Requirement>
Return the passage of the time-energy uncertainty text below that starts at the words "But what Matthew" and ends after the words "9 (1945), 249–254.)", copied without changes.
═══ Document extract ═══
This is reasonable as a definition for time uncertainty, because it gives the shortest time scale on which we will be able to notice changes by using $$A$$ in state $$\psi$$.

Hey, that's way cool! For some reason I'd never thought of it that way. But here's something related, which is well-known:

Suppose you could find an observable $$T$$ canonically conjugate to the Hamiltonian $$H$$: $$[H,T] = i \hbar.$$ Then by an equation above we'd have $$\frac{d\langle T \rangle}{dt} = 1$$

so the observable $$T$$ would function as a perfect 'clock': it would increase at the rate of one second per second. In other words, we could use it as a 'time' observable... which is why I called it $$T$$.

From your time-energy uncertainty relation we'd then have $$\Delta T \, \Delta H \ge \frac{\hbar}{2}$$ the famous time-energy uncertainty relation that everyone keeps yearning for.

The problem is, for physically realistic Hamiltonians $$H$$ one can prove there is no well-behaved observable $$T$$ with $$[H,T] = i \hbar.$$ In other words, there is no time observable!

The reason is this: by the Stone–von Neumann theorem, any well-behaved pair of operators satisfying the canonical commutation relations $$[H,T] = -i \hbar$$ can only be a slightly disguised version of the familiar operators $$p$$ and $$q$$. These operators $$p$$ and $$q$$ are unbounded below — i.e., their spectra extend all the way down to negative infinity. But a physically realistic Hamiltonian must be bounded below! That is, energies can't be be arbitrarily large and negative.

(Here I am glossing over some nuances, which are tucked into the phrase 'well-behaved'. If you read the precise statement of the Stone–von Neumann theorem, you'll see how to fill in these details. You should also note how dropping any of the technical conditions in this theorem lets you come up with interesting counterexamples.)

Crudely speaking, this theorem says that it's impossible to construct a clock that works perfectly no matter what its state is. That's not surprising — but it's sort of surprising that you can prove it, and it's sort of interesting to see what assumptions you need to prove it. A version of this argument goes back to Pauli's 1933 book Die Allgemeinen Prinzipen der Wellenmechanik

But what Matthew Donald said is: "So what? Let's use any operator $$A$$ as a clock — we can't make $$d\langle A\rangle /dt = 1$$ in all states, but we can make it close to 1, or even equal to 1, in the state we're interested in! Then we can state the energy-time uncertainty relation even without having a time observable: we just say $$\frac{\Delta A}{|d\langle A \rangle/dt|} \, \Delta H \ge \frac{\hbar}{2}$$ instead!"

So, he taught me something cool about time, which is one of my favorite subjects — right up there with space.

Much later, Dmitry A. Arbatsky wrote:

You should mention the paper
• Leonid Mandelstam and Igor Tamm, The uncertainty relation between energy and time in nonrelativistic quantum mechanics, Izv. Akad. Nauk SSSR (ser. Fiz.) 9 (1945) 122-128. (English translation: J. Phys. (USSR) 9 (1945), 249–254.)
═══ Supplied material ═══
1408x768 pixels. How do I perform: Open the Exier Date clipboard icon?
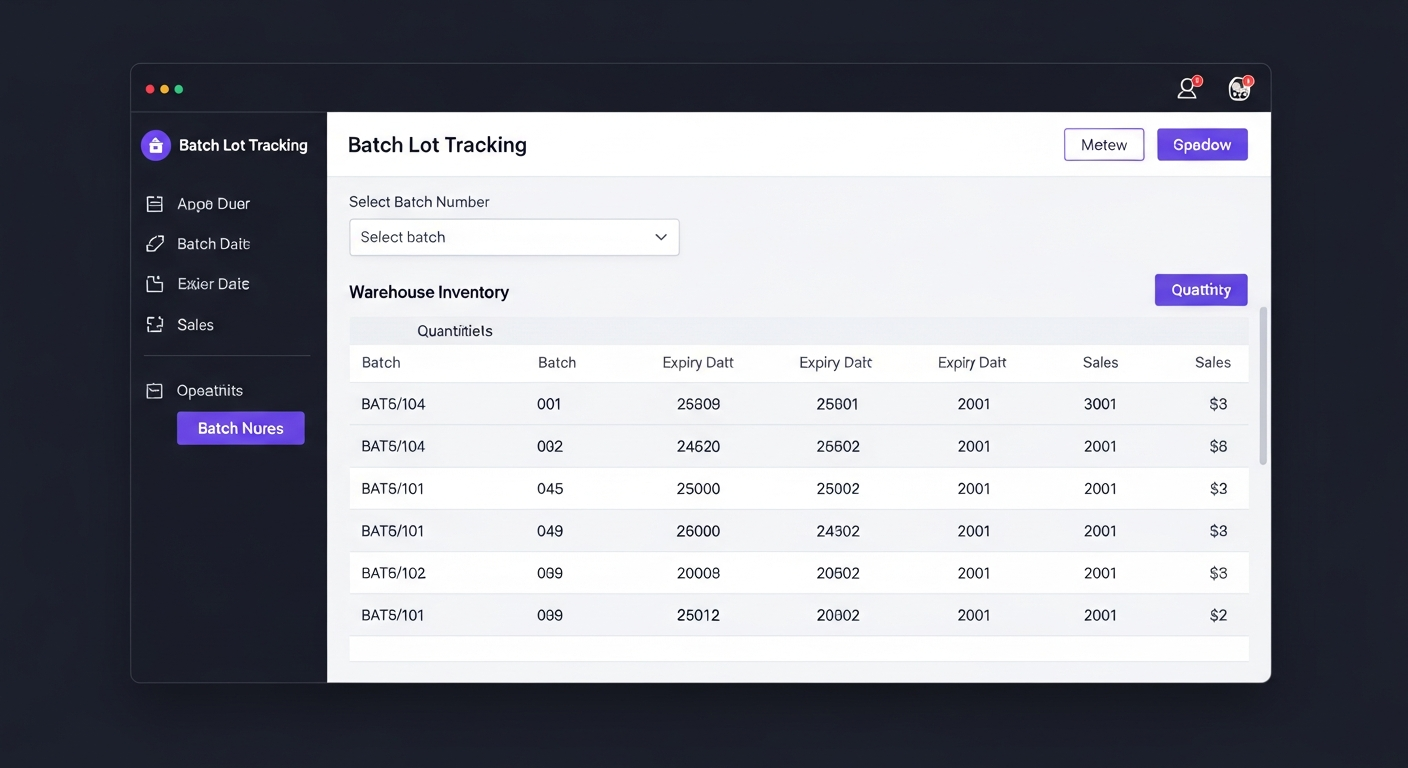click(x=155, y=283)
═══
═══ Supplied material ═══
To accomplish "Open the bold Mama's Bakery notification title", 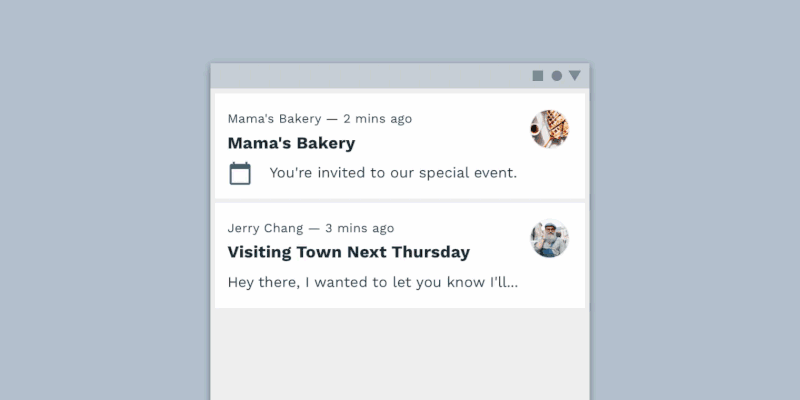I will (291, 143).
═══
Complete response>
But what Matthew Donald said is: "So what? Let's use any operator $$A$$ as a clock — we can't make $$d\langle A\rangle /dt = 1$$ in all states, but we can make it close to 1, or even equal to 1, in the state we're interested in! Then we can state the energy-time uncertainty relation even without having a time observable: we just say $$\frac{\Delta A}{|d\langle A \rangle/dt|} \, \Delta H \ge \frac{\hbar}{2}$$ instead!"

So, he taught me something cool about time, which is one of my favorite subjects — right up there with space.

Much later, Dmitry A. Arbatsky wrote:

You should mention the paper
• Leonid Mandelstam and Igor Tamm, The uncertainty relation between energy and time in nonrelativistic quantum mechanics, Izv. Akad. Nauk SSSR (ser. Fiz.) 9 (1945) 122-128. (English translation: J. Phys. (USSR) 9 (1945), 249–254.)